• **AIM OF THE EXERCISE**
Please give back only the lines below from the one containing "Task: Click the Female" to the one containing "Open the 报告地图错误 report map error link", each repeated word for word, both ends included.

(Collected data)
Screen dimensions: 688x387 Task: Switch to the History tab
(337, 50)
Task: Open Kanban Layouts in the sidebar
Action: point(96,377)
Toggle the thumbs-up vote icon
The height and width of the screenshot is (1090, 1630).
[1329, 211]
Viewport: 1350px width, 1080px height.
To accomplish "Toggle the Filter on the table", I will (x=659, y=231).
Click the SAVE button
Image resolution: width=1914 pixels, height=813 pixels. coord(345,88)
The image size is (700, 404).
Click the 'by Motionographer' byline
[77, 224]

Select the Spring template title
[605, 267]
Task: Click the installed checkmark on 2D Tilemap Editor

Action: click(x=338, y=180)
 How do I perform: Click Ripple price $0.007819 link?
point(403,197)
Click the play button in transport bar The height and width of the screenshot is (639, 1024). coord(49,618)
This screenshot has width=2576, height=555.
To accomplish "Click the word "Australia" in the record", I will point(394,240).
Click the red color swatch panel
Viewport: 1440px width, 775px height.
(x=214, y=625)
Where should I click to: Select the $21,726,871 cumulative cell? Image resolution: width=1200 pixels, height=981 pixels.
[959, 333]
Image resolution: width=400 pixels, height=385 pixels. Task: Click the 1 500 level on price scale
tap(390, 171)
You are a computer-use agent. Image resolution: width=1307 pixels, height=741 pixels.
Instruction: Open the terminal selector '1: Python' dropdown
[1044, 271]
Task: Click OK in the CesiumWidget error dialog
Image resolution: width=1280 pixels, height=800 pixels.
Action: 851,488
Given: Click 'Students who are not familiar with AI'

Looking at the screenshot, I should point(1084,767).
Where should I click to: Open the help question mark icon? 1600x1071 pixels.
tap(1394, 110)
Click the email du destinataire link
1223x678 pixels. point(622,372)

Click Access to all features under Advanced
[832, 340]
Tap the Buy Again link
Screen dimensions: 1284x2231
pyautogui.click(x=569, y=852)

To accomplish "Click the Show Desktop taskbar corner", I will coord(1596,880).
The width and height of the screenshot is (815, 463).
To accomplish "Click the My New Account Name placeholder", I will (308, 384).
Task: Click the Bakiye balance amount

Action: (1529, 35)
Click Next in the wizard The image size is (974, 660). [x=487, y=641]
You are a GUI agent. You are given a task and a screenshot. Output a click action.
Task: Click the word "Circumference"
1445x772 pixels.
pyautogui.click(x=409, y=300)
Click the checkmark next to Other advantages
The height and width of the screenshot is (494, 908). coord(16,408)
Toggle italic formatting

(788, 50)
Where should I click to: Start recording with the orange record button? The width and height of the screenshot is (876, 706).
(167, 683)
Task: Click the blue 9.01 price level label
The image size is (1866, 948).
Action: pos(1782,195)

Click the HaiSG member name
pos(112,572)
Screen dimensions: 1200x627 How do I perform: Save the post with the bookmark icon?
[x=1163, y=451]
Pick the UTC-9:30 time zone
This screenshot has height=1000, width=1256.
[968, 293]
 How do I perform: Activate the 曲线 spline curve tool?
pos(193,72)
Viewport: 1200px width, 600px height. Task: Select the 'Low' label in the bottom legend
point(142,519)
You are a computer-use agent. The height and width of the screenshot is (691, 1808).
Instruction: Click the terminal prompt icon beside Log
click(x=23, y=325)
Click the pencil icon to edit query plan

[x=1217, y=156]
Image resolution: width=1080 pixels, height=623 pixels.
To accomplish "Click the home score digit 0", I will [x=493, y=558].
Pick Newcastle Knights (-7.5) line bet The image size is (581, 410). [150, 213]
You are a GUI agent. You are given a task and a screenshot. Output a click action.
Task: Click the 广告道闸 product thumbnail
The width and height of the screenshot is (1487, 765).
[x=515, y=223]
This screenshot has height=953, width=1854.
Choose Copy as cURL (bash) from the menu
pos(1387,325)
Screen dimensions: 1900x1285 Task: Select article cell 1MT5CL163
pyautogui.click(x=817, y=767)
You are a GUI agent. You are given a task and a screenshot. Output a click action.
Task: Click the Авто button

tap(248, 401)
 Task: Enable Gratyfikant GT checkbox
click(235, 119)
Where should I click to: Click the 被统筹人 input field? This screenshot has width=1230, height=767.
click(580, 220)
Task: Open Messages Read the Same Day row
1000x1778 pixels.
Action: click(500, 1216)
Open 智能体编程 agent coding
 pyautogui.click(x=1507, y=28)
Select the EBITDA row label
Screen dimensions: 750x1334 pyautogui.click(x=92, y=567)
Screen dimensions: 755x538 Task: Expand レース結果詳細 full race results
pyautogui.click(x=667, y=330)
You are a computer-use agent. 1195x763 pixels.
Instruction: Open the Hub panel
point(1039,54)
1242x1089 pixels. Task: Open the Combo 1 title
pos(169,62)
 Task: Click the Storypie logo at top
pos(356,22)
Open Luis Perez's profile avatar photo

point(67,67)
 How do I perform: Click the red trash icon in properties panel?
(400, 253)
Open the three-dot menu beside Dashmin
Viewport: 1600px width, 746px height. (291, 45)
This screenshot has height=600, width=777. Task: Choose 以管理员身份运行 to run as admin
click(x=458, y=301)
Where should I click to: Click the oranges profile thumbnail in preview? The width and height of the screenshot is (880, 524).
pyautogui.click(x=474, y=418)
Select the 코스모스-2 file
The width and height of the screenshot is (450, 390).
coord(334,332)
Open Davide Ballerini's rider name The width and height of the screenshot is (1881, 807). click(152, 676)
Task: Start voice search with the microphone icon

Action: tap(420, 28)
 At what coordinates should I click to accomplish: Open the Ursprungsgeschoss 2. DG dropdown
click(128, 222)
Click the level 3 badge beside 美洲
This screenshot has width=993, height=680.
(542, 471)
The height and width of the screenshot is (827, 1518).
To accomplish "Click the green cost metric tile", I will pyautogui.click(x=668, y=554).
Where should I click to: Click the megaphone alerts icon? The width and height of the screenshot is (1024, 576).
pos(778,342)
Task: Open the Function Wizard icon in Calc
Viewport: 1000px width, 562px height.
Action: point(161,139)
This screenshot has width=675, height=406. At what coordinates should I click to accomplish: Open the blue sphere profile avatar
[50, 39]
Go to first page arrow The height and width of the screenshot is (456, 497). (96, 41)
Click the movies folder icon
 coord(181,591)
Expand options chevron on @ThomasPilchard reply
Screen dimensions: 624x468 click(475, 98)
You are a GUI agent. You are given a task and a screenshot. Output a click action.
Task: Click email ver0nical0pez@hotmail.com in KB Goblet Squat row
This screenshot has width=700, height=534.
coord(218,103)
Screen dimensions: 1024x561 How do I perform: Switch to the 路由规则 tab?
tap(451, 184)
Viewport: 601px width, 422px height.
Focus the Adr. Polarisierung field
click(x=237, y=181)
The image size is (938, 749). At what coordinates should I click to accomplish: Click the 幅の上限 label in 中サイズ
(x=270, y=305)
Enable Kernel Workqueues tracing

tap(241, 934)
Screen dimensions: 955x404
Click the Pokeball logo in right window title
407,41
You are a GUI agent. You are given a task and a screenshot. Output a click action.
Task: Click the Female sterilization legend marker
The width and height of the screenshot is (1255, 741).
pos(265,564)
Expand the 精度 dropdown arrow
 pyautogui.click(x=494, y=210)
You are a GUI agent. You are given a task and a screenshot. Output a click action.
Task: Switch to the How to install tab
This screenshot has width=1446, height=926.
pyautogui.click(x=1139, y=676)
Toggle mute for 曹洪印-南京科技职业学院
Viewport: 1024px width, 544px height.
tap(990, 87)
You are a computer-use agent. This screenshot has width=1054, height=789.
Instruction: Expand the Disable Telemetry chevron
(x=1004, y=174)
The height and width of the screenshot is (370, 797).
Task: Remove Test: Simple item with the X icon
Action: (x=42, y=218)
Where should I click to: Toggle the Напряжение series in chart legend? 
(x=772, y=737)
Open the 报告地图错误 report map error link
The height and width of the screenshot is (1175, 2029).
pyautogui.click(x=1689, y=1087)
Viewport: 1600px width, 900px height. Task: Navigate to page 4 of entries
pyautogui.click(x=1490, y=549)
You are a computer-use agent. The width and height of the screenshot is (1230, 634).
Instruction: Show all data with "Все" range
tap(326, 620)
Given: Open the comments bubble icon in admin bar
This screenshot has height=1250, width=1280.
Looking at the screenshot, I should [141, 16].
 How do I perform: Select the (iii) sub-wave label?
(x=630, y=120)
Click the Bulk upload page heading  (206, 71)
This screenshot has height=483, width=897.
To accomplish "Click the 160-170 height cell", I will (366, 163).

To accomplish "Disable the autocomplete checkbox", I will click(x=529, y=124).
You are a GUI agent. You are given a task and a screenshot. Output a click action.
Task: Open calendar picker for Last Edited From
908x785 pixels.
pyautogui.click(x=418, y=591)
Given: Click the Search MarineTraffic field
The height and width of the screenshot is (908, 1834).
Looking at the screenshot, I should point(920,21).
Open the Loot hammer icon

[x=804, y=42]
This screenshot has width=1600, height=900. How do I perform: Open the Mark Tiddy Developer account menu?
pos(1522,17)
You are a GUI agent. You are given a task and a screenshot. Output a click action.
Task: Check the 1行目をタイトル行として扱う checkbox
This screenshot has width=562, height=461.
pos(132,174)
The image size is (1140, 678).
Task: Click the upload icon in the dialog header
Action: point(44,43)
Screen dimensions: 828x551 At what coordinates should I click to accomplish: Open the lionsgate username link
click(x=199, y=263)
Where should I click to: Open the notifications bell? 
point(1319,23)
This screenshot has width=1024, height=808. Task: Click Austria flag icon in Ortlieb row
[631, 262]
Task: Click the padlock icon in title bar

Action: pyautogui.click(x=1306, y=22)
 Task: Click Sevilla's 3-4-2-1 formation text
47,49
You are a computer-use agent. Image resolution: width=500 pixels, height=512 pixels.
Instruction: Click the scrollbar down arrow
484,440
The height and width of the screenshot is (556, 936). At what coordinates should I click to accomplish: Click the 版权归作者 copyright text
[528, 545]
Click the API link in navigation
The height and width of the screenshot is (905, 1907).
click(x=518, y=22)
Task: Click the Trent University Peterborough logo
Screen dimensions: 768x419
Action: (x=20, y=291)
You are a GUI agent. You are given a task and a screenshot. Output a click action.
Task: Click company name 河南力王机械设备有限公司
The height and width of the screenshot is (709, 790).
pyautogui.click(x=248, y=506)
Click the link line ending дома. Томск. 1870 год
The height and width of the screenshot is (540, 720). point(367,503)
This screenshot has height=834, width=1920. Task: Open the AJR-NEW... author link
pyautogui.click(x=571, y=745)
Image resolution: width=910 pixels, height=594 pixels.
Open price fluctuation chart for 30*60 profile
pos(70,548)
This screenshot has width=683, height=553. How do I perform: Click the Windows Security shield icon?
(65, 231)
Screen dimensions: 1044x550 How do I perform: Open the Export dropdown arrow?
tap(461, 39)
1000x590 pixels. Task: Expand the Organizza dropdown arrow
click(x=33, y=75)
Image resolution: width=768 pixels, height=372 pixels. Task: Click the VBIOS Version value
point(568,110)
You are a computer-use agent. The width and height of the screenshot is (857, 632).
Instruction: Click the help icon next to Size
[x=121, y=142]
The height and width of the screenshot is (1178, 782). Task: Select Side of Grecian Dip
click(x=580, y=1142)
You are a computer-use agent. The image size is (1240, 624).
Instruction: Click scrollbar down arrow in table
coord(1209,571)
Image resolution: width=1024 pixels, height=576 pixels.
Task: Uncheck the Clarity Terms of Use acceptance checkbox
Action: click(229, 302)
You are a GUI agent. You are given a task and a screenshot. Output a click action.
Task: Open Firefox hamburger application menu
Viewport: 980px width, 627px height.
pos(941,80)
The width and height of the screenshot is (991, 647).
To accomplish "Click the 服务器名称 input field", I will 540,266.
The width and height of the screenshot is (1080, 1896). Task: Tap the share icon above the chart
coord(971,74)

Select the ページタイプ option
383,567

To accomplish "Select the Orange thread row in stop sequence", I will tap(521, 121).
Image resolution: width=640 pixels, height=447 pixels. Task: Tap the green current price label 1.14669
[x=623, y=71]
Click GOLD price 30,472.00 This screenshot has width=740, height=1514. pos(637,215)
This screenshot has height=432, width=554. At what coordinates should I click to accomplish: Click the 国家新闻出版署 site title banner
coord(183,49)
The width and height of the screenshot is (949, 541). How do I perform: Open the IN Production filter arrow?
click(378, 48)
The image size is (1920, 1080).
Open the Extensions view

• **TASK OUTPUT**
Task: Click the Female sterilization legend marker
The width and height of the screenshot is (1255, 741).
pos(265,564)
Expand the 精度 dropdown arrow
 pyautogui.click(x=494, y=210)
You are a GUI agent. You are given a task and a screenshot. Output a click action.
Task: Switch to the How to install tab
This screenshot has width=1446, height=926.
pyautogui.click(x=1139, y=676)
Toggle mute for 曹洪印-南京科技职业学院
Viewport: 1024px width, 544px height.
tap(990, 87)
You are a computer-use agent. This screenshot has width=1054, height=789.
Instruction: Expand the Disable Telemetry chevron
(x=1004, y=174)
The height and width of the screenshot is (370, 797).
Task: Remove Test: Simple item with the X icon
Action: (x=42, y=218)
Where should I click to: Toggle the Напряжение series in chart legend? 
(x=772, y=737)
Open the 报告地图错误 report map error link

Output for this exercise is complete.